DIRECTIONS FOR THIS TASK: Render the lines below as a JSON list of strings with one string per line, skipping blank lines.

(Word and element location records)
>> Start
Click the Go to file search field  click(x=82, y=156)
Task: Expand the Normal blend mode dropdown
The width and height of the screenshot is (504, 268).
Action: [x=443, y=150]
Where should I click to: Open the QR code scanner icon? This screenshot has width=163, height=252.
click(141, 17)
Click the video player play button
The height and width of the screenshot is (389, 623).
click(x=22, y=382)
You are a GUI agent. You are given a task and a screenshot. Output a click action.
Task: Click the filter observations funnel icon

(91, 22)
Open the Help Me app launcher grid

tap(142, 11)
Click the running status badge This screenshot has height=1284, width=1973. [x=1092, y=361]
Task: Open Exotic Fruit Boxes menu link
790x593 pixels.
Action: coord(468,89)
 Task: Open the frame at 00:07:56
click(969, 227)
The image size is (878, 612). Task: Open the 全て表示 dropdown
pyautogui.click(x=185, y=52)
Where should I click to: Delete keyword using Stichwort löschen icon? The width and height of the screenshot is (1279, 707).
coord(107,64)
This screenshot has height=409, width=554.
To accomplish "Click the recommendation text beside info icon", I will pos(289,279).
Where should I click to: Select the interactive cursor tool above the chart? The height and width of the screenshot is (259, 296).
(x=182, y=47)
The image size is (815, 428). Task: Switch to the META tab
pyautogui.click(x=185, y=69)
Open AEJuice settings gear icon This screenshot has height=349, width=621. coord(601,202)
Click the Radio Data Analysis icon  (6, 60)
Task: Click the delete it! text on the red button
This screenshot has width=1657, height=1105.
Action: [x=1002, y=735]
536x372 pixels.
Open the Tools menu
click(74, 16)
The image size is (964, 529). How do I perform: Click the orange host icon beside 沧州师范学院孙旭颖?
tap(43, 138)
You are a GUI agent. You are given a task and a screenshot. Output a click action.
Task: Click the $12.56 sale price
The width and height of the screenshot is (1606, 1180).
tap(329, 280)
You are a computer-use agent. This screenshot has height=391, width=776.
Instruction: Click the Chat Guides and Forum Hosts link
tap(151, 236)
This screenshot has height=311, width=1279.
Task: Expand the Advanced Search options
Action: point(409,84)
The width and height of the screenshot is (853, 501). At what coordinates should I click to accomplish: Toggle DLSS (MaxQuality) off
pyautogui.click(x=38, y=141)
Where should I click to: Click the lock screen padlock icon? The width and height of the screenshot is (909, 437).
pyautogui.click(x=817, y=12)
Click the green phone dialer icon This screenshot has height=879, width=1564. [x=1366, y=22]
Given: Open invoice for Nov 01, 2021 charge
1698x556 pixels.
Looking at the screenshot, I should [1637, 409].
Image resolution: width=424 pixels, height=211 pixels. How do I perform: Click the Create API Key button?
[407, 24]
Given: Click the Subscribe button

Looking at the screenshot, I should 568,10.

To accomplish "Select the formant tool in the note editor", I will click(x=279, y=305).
>> End
CORRECT OUTPUT:
[
  "Click the Go to file search field  click(x=82, y=156)",
  "Task: Expand the Normal blend mode dropdown",
  "The width and height of the screenshot is (504, 268).",
  "Action: [x=443, y=150]",
  "Where should I click to: Open the QR code scanner icon? This screenshot has width=163, height=252.",
  "click(141, 17)",
  "Click the video player play button",
  "The height and width of the screenshot is (389, 623).",
  "click(x=22, y=382)",
  "You are a GUI agent. You are given a task and a screenshot. Output a click action.",
  "Task: Click the filter observations funnel icon",
  "(91, 22)",
  "Open the Help Me app launcher grid",
  "tap(142, 11)",
  "Click the running status badge This screenshot has height=1284, width=1973. [x=1092, y=361]",
  "Task: Open Exotic Fruit Boxes menu link",
  "790x593 pixels.",
  "Action: coord(468,89)",
  " Task: Open the frame at 00:07:56",
  "click(969, 227)",
  "The image size is (878, 612). Task: Open the 全て表示 dropdown",
  "pyautogui.click(x=185, y=52)",
  "Where should I click to: Delete keyword using Stichwort löschen icon? The width and height of the screenshot is (1279, 707).",
  "coord(107,64)",
  "This screenshot has height=409, width=554.",
  "To accomplish \"Click the recommendation text beside info icon\", I will pos(289,279).",
  "Where should I click to: Select the interactive cursor tool above the chart? The height and width of the screenshot is (259, 296).",
  "(x=182, y=47)",
  "The image size is (815, 428). Task: Switch to the META tab",
  "pyautogui.click(x=185, y=69)",
  "Open AEJuice settings gear icon This screenshot has height=349, width=621. coord(601,202)",
  "Click the Radio Data Analysis icon  (6, 60)",
  "Task: Click the delete it! text on the red button",
  "This screenshot has width=1657, height=1105.",
  "Action: [x=1002, y=735]",
  "536x372 pixels.",
  "Open the Tools menu",
  "click(74, 16)",
  "The image size is (964, 529). How do I perform: Click the orange host icon beside 沧州师范学院孙旭颖?",
  "tap(43, 138)",
  "You are a GUI agent. You are given a task and a screenshot. Output a click action.",
  "Task: Click the $12.56 sale price",
  "The width and height of the screenshot is (1606, 1180).",
  "tap(329, 280)",
  "You are a computer-use agent. This screenshot has height=391, width=776.",
  "Instruction: Click the Chat Guides and Forum Hosts link",
  "tap(151, 236)",
  "This screenshot has height=311, width=1279.",
  "Task: Expand the Advanced Search options",
  "Action: point(409,84)",
  "The width and height of the screenshot is (853, 501). At what coordinates should I click to accomplish: Toggle DLSS (MaxQuality) off",
  "pyautogui.click(x=38, y=141)",
  "Where should I click to: Click the lock screen padlock icon? The width and height of the screenshot is (909, 437).",
  "pyautogui.click(x=817, y=12)",
  "Click the green phone dialer icon This screenshot has height=879, width=1564. [x=1366, y=22]",
  "Given: Open invoice for Nov 01, 2021 charge",
  "1698x556 pixels.",
  "Looking at the screenshot, I should [1637, 409].",
  "Image resolution: width=424 pixels, height=211 pixels. How do I perform: Click the Create API Key button?",
  "[407, 24]",
  "Given: Click the Subscribe button",
  "Looking at the screenshot, I should 568,10.",
  "To accomplish \"Select the formant tool in the note editor\", I will click(x=279, y=305)."
]